Vente des produits agricoles
Avec Egalim 2, les producteurs peuvent reprendre la main
Le Pôle agroalimentaire de l'Isère veut grossir
« Egalim 2 prolonge et accentue Egalim 1 ». C'est en ces termes que Simon Hotte, avocat associé au sein du cabinet Fidal, spécialisé en droit économique, présente la loi Egalim 2, portée par le député Grégory Besson-Moreau. Le sujet est complexe. Très complexe. Simon Hotte ne s'en est pas caché.
Mais il a profité de l'assemblée générale du PAA (Pôle agroalimentaire) de l'Isère tenue le 15 avril, pour l'expliquer et montrer les opportunités qu'elle offre, en particulier aux agriculteurs.
Globalité de la chaîne alimentaire
Egalim 1 était intéressante parce qu'elle était revenue sur le principe de la LME (Loi de modernisation de l'économie) qui avait enclenchée une telle guerre des prix entre les distributeurs qu'elle les avait amenés à venir chercher de la marge sur l'amont.
Elle avait aussi été innovante dans la mesure où, pour la première fois, elle prenait en compte la globalité de la chaîne alimentaire, du producteur jusqu'au consommateur, les coûts de production et limitait les promotions des denrées alimentaires.
Mais face à un bilan mitigé et décevant, Egalim 2 a vocation à aller plus loin, notamment au niveau des indicateurs et de la formation du consommateur. Simon Hotte donne pour exemple l'utilisation du terme de gratuité. « Il n'est plus utilisable car il est dévalorisant », insiste l'avocat.
Rédiger une première proposition
Egalim 2 prévoit une mise en cohérence complète des indicateurs de l'amont à l'aval et une continuité entre la production et la transformation même si elle s'insère au sein de régimes différents.
C'est-à-dire que la relation entre le producteur et son premier acheteur (qu'il s'agisse d'une organisation de producteurs, d'une coopérative, d'un grossiste, d'un industriel, d'un transformateur...) est régie par le code rural (comme avant).
Mais ensuite, quand l'un d'entre eux revend le premier achat agricole, la relation relève du code du commerce.
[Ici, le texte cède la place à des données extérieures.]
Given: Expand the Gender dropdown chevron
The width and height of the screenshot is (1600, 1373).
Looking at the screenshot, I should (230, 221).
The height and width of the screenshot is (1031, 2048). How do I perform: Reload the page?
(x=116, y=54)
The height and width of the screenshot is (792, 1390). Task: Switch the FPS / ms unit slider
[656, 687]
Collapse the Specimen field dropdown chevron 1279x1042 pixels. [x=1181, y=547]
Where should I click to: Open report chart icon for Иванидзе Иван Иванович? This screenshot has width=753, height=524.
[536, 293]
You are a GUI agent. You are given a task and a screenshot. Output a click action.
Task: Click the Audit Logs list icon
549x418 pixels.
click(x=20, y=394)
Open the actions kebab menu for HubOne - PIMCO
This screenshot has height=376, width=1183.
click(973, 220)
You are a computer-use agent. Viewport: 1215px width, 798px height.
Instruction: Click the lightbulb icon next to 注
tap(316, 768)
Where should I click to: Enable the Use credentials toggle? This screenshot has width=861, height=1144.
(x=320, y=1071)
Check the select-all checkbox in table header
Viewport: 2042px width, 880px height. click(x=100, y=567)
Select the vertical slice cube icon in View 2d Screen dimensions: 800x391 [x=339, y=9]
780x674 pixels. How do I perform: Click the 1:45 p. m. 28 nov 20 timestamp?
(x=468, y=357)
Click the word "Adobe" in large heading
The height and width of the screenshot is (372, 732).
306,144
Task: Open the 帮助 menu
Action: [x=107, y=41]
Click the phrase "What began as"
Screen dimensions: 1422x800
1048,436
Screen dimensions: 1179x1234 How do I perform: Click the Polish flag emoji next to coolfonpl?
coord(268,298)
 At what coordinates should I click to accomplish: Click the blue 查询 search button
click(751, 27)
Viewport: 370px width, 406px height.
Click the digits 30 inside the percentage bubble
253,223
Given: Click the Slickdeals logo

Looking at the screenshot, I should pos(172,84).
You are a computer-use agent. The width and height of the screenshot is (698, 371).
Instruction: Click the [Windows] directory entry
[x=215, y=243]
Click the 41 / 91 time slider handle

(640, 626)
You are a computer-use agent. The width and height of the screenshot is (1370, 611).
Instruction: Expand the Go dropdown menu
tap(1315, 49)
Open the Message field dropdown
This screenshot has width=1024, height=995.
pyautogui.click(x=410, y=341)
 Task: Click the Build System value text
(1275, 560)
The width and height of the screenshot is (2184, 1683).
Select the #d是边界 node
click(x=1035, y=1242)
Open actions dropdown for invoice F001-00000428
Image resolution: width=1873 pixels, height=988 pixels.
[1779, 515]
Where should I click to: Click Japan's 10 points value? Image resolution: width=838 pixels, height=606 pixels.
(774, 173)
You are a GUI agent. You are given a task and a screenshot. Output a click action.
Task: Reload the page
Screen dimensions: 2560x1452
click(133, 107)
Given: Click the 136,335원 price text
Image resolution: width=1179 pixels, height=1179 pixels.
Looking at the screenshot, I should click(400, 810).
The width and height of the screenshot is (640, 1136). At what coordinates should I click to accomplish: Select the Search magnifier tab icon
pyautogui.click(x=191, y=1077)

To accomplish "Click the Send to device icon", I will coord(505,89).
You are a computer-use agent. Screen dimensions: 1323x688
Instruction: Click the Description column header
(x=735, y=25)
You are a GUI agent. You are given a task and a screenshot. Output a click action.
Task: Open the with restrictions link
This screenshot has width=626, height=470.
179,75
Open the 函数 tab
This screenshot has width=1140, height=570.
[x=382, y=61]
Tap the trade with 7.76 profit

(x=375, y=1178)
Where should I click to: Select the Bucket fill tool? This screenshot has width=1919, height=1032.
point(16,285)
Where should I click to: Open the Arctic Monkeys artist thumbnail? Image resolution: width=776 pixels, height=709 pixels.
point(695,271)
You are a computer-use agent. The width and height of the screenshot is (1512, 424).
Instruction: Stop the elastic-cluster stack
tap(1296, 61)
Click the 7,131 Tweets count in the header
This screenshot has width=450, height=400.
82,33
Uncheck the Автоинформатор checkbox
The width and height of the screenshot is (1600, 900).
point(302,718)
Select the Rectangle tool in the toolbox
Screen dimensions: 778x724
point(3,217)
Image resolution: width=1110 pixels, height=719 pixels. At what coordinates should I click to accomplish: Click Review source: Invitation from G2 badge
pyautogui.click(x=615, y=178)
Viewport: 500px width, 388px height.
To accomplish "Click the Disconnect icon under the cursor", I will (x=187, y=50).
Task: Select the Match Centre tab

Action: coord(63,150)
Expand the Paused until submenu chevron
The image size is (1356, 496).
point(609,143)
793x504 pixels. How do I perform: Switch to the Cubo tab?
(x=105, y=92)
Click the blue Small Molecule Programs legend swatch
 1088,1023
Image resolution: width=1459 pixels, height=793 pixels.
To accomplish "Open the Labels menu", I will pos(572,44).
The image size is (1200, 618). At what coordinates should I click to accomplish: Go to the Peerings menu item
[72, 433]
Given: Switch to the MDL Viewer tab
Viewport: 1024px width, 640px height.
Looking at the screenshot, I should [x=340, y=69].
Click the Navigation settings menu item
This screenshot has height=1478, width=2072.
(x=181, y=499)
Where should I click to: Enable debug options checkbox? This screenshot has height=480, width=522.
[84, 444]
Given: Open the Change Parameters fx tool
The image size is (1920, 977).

La question est tellement complexe qu'elle nécessite obligatoirement un passage à l'écrit pour tous les maillons. « A noter que c'est au producteur de préparer un projet de contrat et de le soumettre à son acheteur », souligne Simon Hotte, qui reconnaît que « c'est toute la différence entre le texte et la réalité de la pratique. Il y a des métiers où l'écrit n'est pas habituel mais il faut réaliser l'exercice et au moins rédiger une première proposition. Si le producteur n'arrive pas à finaliser le texte, l'acheteur peut, dans ce cas, soumettre une proposition. Mais, in fine, une fois l'accord conclu, la première proposition doit toujours apparaître pour permettre à l'administration de contrôle de vérifier que l'acheteur n'a pas abusé de son pouvoir de négociation ».
Clause de renégociation
Le contrat doit mentionner le produit, le prix (soit déterminé, soit déterminable par une formule), la quantité, les modalités de collecte ou de livraison dudit produit, celles relatives aux procédures et délais de paiement, la durée du contrat.
Celle-ci doit être au minimum de trois ans avec des conditions de renouvellement. « Car l'objectif de la loi est bien d'inscrire la relation dans la durée », indique le spécialiste. Il doit aussi inclure les coûts de production ou des indicateurs pertinents, ainsi qu'une clause de renégociation au cas où des événements extérieurs bouleversent les prix initialement fixés. « Si Egalim 1 n'avait pas bien fonctionné faute de disponibilité de ces indicateurs, aujourd'hui, les interprofessions sont dans l'obligation de les publier », précise Simon Hotte.
La tâche est certainement ardue. D'autant que, depuis de nombreuses années, les producteurs ont été dépossédés de l'acte de vente de leurs produits. Mais ardu ne veut pas dire impossible. Sa réussite est la condition pour que les agriculteurs reprennent la main sur l'élaboration du prix de leur produit. Le jeu en vaut la chandelle.